The firm has a new set of guidelines giving 3,500 public companies about a year to increase diversity on their own before SSGA starts influencing their selection of board directors at the proxy level. Blake said the guidelines are prescriptive, as SSGA wants to identify people on the board who are going to be tasked with holding the company accountable on diversity hires. The firm also wants to see transparent investor disclosure that lays out specifically how companies plan to tackle gender diversity over the long term.

“This is similar to what we did around board tenure,” Blake says. “We put forward a specific set of guidelines about what we thought the length of tenure should be on a board and we have seen it drop consistently over several years. We think this is a model that works and we’re prepared to vote against board candidates if we don’t see constructive engagement on this issue as well.”

As a symbol of its push for more women in asset management and corporate boards, SSGA on Tuesday morning installed a statue of a young girl directly across from the Charging Bull statue in New York’s Financial District.

SSGA, which found that when companies do have female board members they amount to just 15 percent or less of total board seats, is getting added firepower from California State Teachers’ Retirement System.

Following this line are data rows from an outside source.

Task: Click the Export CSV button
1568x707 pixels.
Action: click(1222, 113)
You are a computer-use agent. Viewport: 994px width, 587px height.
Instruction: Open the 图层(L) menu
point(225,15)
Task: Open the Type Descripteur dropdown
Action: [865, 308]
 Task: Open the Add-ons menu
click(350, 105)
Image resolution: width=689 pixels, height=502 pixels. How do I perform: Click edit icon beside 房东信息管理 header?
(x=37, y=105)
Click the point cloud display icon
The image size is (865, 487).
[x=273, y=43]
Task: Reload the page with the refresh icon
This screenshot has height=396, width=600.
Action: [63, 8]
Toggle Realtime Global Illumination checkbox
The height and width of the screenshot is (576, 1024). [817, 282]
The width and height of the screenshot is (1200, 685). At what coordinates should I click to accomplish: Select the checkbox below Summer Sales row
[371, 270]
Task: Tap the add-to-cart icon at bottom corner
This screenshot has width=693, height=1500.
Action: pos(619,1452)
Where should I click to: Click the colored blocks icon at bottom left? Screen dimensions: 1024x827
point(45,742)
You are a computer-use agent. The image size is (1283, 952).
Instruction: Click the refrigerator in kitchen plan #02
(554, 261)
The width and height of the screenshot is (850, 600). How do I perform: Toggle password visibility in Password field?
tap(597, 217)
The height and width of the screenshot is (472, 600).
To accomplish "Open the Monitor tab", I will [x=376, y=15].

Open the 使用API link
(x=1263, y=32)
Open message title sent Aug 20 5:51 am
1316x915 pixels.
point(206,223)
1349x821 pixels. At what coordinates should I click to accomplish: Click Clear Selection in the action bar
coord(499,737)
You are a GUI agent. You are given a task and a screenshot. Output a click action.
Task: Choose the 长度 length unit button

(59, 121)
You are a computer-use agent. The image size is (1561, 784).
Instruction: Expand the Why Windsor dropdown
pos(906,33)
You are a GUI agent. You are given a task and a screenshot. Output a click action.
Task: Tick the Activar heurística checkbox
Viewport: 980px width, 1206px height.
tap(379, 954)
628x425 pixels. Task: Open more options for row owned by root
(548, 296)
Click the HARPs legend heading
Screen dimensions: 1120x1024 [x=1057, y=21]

CalSTRS last year provided a $250 million seed investment into SSGA’s SHE exchange-traded fund, an index ETF that is weighted to capture the performance of companies that have gender-diverse management teams. Chris Ailman, chief investment officer at CalSTRS, said that he wants to use the SHE ETF to show that there is money to be made when a more diverse group of decision-makers are leading companies. CalSTRS also supports SSGA’s guidelines and plans to vote its proxies aggressively.

“It’s time to move beyond talk,” Ailman said in an interview. “We have made a concerted effort on diversity within our organization, we have a 50/50 gender split now and we expect to see the same from the companies we invest in.”

Ailman has also indicated he’s willing to make diversity a high-profile issue for companies that lag behind on inclusion. “We will publicly shame companies if we need to. We did it with Facebook when they went public and had no female board members and we will do it again,” he said.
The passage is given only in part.